Natal é com a família, e com verdadeira comida à portuguesa, etc., etc... O nosso pequeno quarto em Saint-Denis ia apanhar pó por quase duas semanas...
Há duas coisas de que nos arrependemos em grande escala nesta experiência Erasmus: não ter arranjado alojamento muito tempo antes de chegarmos a Paris, e não ter reservado um voo barato para passar o Natal em Portugal muito tempo antes também... O resultado de ter de esperar que os professores decidicem as datas dos últimos testes e entregas de trabalhos, foi que nem Ryanair nem Easyjet nos safaram, não havia uma única companhia aérea com lugares disponíveis para esta altura a menos de uma quantia choruda! Única solução: regressar a casa de camionete... Precisamente no dia em que íamos sair de Paris, é que neva pela primeira vez desde que cá estamos...

▶ **Registos para localizar os itens descritos**
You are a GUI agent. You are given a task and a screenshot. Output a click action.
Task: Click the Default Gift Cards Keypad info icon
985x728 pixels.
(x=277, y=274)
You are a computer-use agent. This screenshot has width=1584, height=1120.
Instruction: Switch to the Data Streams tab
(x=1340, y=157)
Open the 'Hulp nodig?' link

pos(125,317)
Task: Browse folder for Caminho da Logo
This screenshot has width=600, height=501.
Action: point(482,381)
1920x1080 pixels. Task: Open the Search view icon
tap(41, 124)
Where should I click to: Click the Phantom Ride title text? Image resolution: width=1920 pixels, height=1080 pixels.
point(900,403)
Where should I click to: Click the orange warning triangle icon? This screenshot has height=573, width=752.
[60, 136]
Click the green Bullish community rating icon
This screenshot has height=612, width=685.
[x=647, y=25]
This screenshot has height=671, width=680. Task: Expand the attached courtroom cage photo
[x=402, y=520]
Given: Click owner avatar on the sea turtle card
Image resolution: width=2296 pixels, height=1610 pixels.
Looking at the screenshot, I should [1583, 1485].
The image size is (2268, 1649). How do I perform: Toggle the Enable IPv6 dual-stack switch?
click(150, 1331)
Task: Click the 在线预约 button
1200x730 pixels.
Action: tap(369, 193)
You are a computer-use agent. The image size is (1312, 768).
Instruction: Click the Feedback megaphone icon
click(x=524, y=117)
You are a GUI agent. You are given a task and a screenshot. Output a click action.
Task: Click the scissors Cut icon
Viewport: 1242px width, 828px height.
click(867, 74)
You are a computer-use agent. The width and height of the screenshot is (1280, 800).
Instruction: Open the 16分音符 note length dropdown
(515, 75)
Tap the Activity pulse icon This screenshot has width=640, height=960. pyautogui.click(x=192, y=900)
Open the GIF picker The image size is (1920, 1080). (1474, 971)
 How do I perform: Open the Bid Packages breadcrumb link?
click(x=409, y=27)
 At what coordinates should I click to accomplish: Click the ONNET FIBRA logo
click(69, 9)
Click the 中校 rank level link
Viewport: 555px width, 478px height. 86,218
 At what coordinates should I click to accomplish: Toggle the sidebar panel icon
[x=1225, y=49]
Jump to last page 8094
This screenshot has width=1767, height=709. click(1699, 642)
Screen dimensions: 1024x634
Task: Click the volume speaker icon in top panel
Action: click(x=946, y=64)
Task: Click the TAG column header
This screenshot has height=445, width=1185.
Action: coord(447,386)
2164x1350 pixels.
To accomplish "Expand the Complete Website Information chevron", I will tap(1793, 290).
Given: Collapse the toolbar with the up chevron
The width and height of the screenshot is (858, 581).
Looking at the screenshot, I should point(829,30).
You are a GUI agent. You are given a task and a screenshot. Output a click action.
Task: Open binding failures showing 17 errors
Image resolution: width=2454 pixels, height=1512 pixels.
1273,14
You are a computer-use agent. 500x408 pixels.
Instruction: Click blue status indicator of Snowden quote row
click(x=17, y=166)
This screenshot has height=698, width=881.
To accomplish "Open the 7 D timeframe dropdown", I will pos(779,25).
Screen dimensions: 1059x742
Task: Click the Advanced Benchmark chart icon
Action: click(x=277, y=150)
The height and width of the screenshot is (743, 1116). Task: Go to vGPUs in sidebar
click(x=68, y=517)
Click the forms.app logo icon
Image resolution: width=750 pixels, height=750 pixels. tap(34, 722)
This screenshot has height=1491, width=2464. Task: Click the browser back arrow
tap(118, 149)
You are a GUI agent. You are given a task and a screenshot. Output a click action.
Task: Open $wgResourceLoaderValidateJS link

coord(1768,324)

▶ **OBJETIVO INDICADO**
Segundo o excerto, o que aconteceu em Paris precisamente no dia em que iam sair da cidade?

▶ **RESPOSTA À TAREFA**
Nevou pela primeira vez desde que lá estavam.